São 0:44 na Barra Funda, é noite de lua, nem vento tem.

O rapaz que nos pede água é umdos corpos que se move pelas ruas, tenso, resoluto. São vários, uns andam rápido, outros se detém em cada passo que dão. São lógicas diferentes sob razões apenas aparentes.

– Não tenho – foi a primeira palavra que veio na boca, autodefesa de atônito.

Minha companheira, mais atenta, entregou a garrafinha pedida, com um quarto de água e me lembrou que eu tinha uma igual na sacolinha. Entreguei e recomendei:

– Se cuida, rapaz…

Ele saiu rápido e emitiu um ruído irônico, não agressivo, um jeito próprio de agradecer, ser simpático, sem perder um minuto. A vida corre e a sede é detalhe.
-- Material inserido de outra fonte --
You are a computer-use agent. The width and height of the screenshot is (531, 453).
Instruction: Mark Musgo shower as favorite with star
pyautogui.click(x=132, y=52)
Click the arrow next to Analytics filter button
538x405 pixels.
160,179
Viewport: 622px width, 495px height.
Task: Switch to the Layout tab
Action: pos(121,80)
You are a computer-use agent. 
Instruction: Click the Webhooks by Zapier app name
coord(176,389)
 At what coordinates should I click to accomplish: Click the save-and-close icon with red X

Seguimos mais um quarteirão, dois, três e vários outros corpos em sombra apareceram e desapareceram. Muitos não nos abordam mais, desistem de dizer algo. Vão direto às sobras que a cidade lhes impõe.

É uma comunicação surdo muda, sem esperança.

As ruas da Barra Funda são parte dessa coreografia triste que se repete em todas as ruas de São Paulo/2018, onde muitas histórias são apagadas e desconstruídas na crueza e no abandono.

Nessa madrugada seca, um quarto de uma pequenina garrafa de água foi o único elo/diálogo possível com um corpo que cada vez mais desconhecemos.